Federal regulators gave the green light to a once-a-day opioid pain-relief pill that is up to 24 times more powerful than a single Vicodin but is designed to thwart the immediate release of its full — and potentially lethal — payload.
The U.S. Food and Drug Administration’s approval of Hysingla ER, an extended-release form of the widely prescribed hydrocodone, comes amid controversy over the proliferation of powerful narcotic painkillers in the face of an epidemic of addiction and overdose.
The maximum dose of Hysingla packs 120 milligrams of hydrocodone, the opioid analgesic contained in Vicodin, which is sold in 5- to 10-milligram doses. But when taken as directed, the new pill releases its medicine over 24 hours.
Hysingla is intended to be swallowed whole. The FDA expects it to reduce — but not totally prevent — people’s ability to abuse it by chewing it or smashing it into a powder that they snort or inject. The tablet forms a thick gel if it is crushed, making it difficult to inject.
But, the agency and the manufacturer acknowledged, abuse is still possible, and an overdose can result in death.
The approval of Hysingla is part of the FDA’s response to mounting overdose deaths involving prescription painkillers. The agency is encouraging drugmakers to make narcotic painkillers safer by developing abuse-deterrent formulations.
Dr. Janet Woodcock, director of the FDA’s Center for Drug Evaluation and Research, said Thursday’s approval of Hysingla was a move in the right direction.
“While the science of abuse deterrence is still evolving, the development of opioids that are harder to abuse is helpful in addressing the public health crisis of prescription drug abuse in the U.S.,” Woodcock said in a statement.
“Preventing prescription opioid abuse is a top public health priority for the FDA, and encouraging the development of opioids with abuse-deterrent properties is just one component of a broader approach to reducing abuse and misuse,” she said.
At the same time, Woodcock said, the agency wants to ensure “patients have access to appropriate treatments for pain.”
Hysingla’s only active ingredient is hydrocodone. Other forms of hydrocodone, such as Vicodin and Norco, also contain acetaminophen, which carries the risk of liver toxicity, the FDA noted in its review.
Mark Timney, chief executive of Purdue Pharma, said his company was proud to bring patients another pain treatment option. Hysingla is the company’s third approved abuse-deterrent opioid. The active ingredient in the others is oxycodone, a close cousin of hydrocodone.
“These innovations are an important step forward in helping meet patients’ needs while also working to deter misuse and abuse,” Timney said in a statement.
Hysingla comes a little more than a year after the FDA approved Zohydro ER, another long-acting form of hydrocodone. Designed to last 12 hours, Zohydro is available in strengths of up to 50 milligrams — 10 times the lowest dose of Vicodin. Because Zohydro can easily be crushed, its approval prompted criticism from addiction experts and public health officials who feared it would quickly become abused.

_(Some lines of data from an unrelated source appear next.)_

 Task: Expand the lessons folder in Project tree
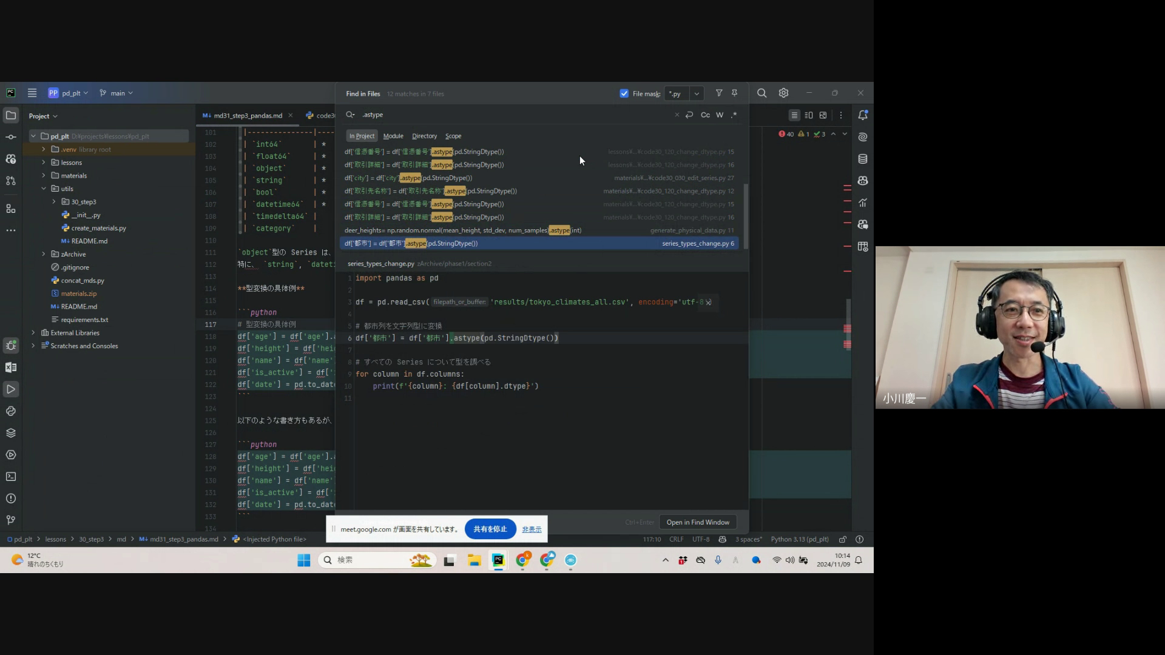coord(44,163)

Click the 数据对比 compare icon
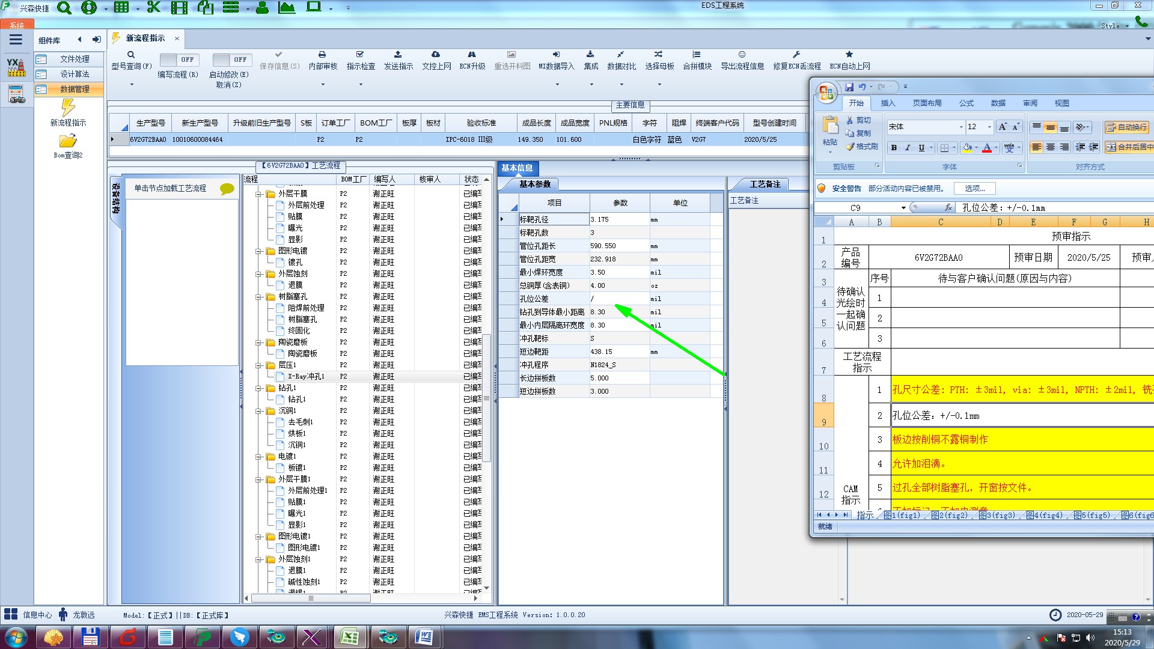pyautogui.click(x=620, y=55)

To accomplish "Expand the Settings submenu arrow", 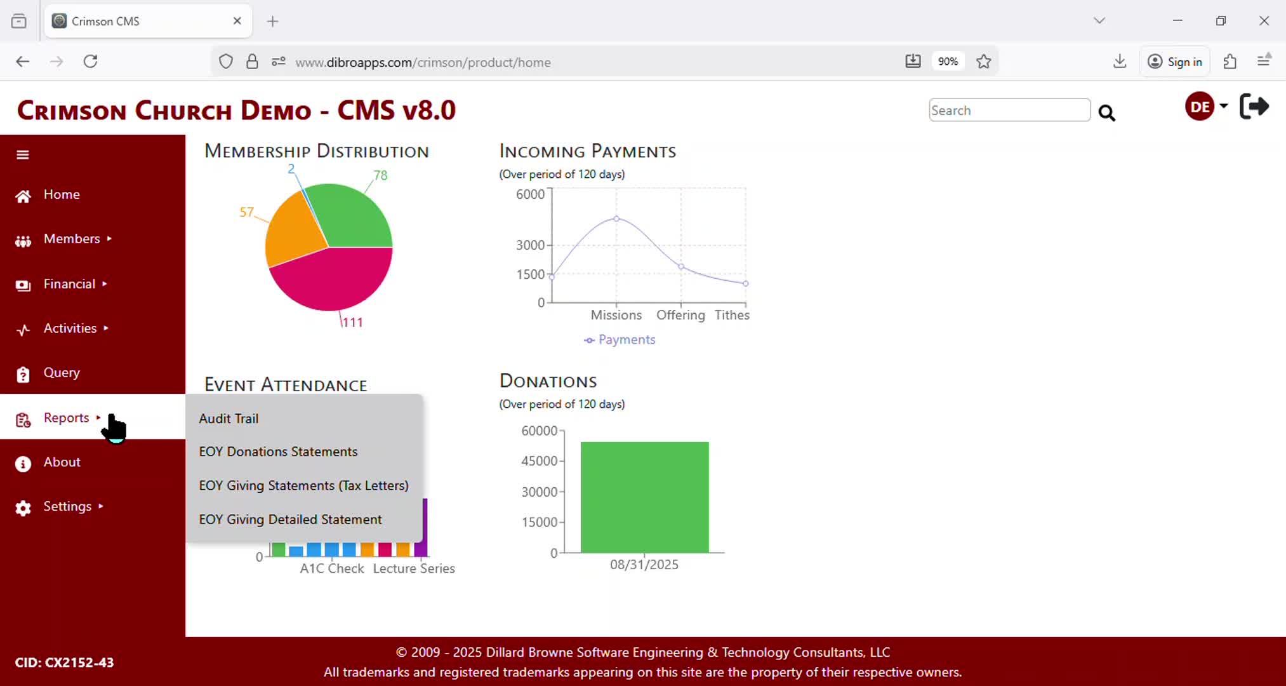I will (101, 506).
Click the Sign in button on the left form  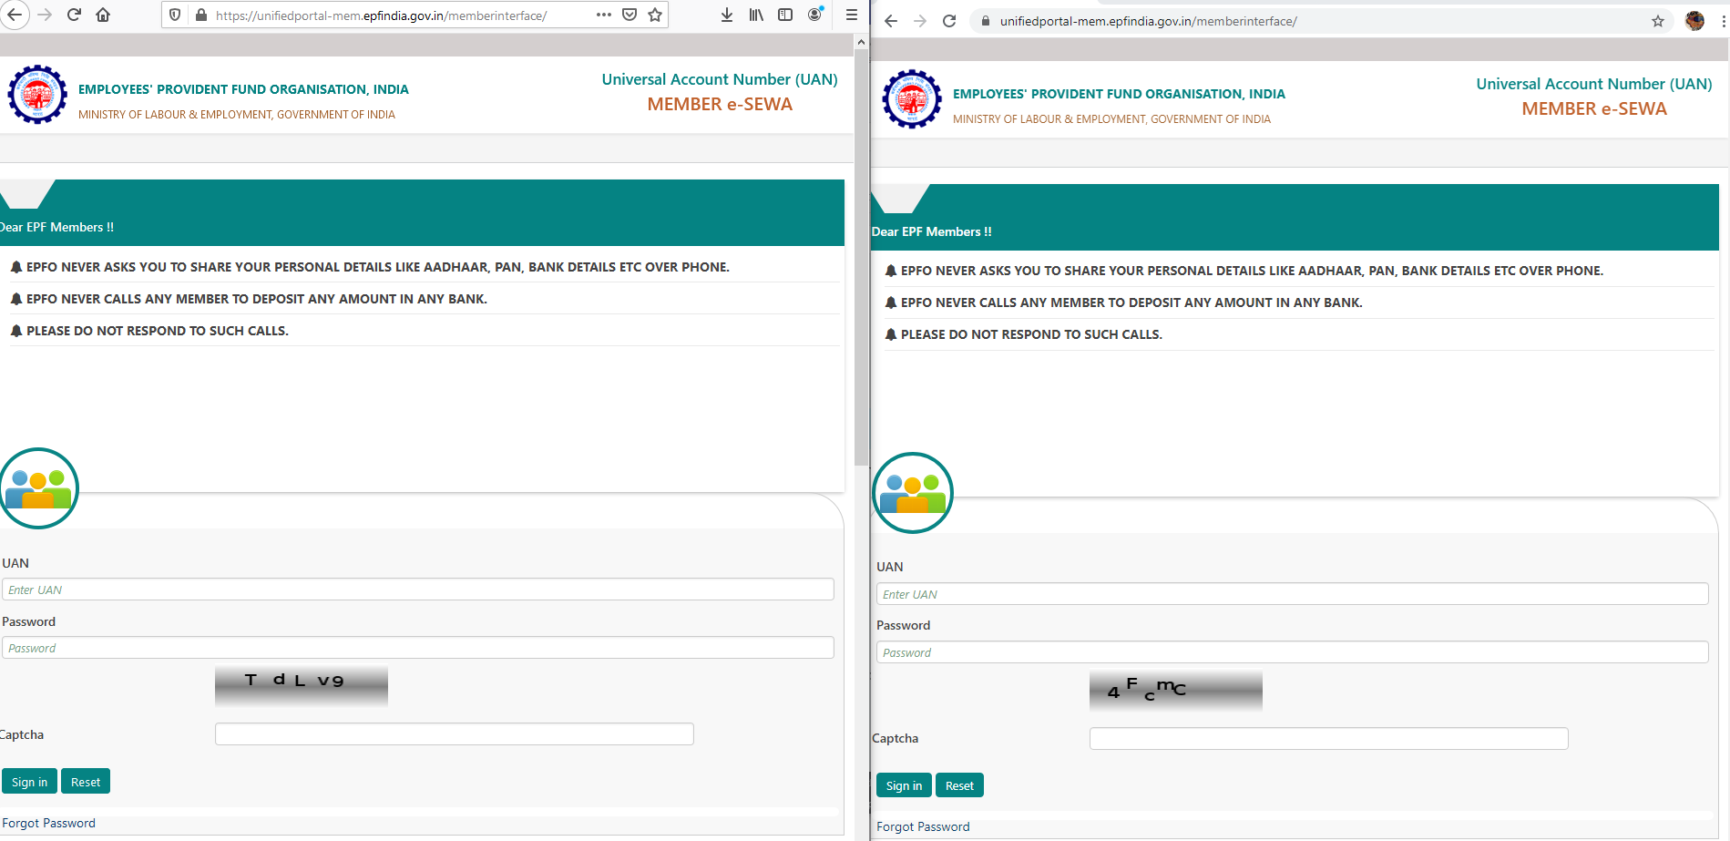[29, 781]
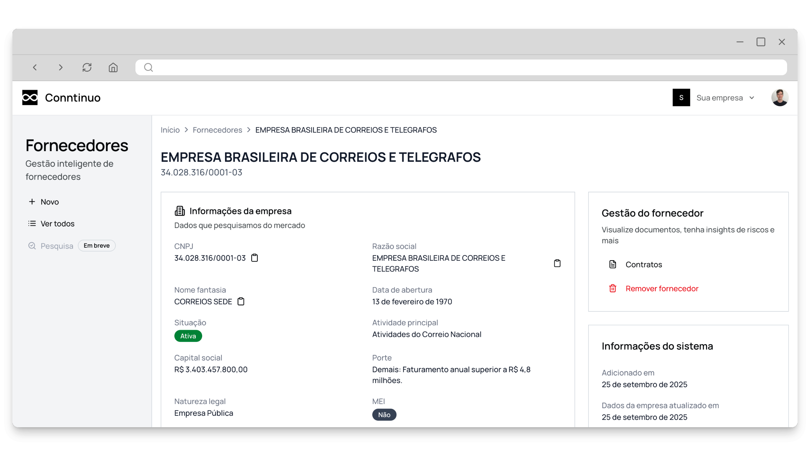This screenshot has height=456, width=810.
Task: Click the chevron next to Sua empresa
Action: [x=752, y=98]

Dr. Andrew Kolodny, an addiction expert, said he feared that it was just a matter of time before addicts figure out how to abuse Hysingla.
“I think it’s an extremely dangerous product,” said Kolodny, who helped found Physicians for Responsible Opioid Prescribing. “A pill that’s so strong makes me very concerned that this product may be more dangerous than Zohydro.”
Purdue Vice President of Health Policy Dr. J. David Haddox said it was misleading to suggest that Hysingla is stronger than other painkillers.
“The range of tablet strengths for Hysingla ER is comparable to the strengths of several opioids already on the market, none of which have abuse-deterrent properties,” Haddox said in an email.
Opioid drugs — including forms of morphine, methadone, oxycodone and hydrocodone — are prescribed for patients who need powerful painkillers. But if patients take them for an extended period, they can develop a tolerance and require higher and higher doses of the drugs, increasing the risk of overdose and other problems.
Painkiller deaths quadrupled between 1999 and 2011, mirroring a sharp rise in the number of prescriptions for such drugs. In 2009, overdoses involving painkillers pushed drug fatalities past traffic accidents as a cause of death. And in 2011, the U.S. Centers for Disease Control and Prevention declared an epidemic.
The crisis had long been blamed on pharmacy robberies, teenage pill poppers and the black market. But a 2012 Los Angeles Times study showed that physicians played an important role in prescription drug overdoses. The Times analysis of 3,733 fatalities found that drugs prescribed to patients by physicians caused or contributed to nearly half the deaths.
The Hysingla approval did not immediately affect the FDA’s stance on Zohydro, but an agency spokesman said it would continue to watch for abuse. If a drug is determined to be unsafe, the agency can move to pull it off the market.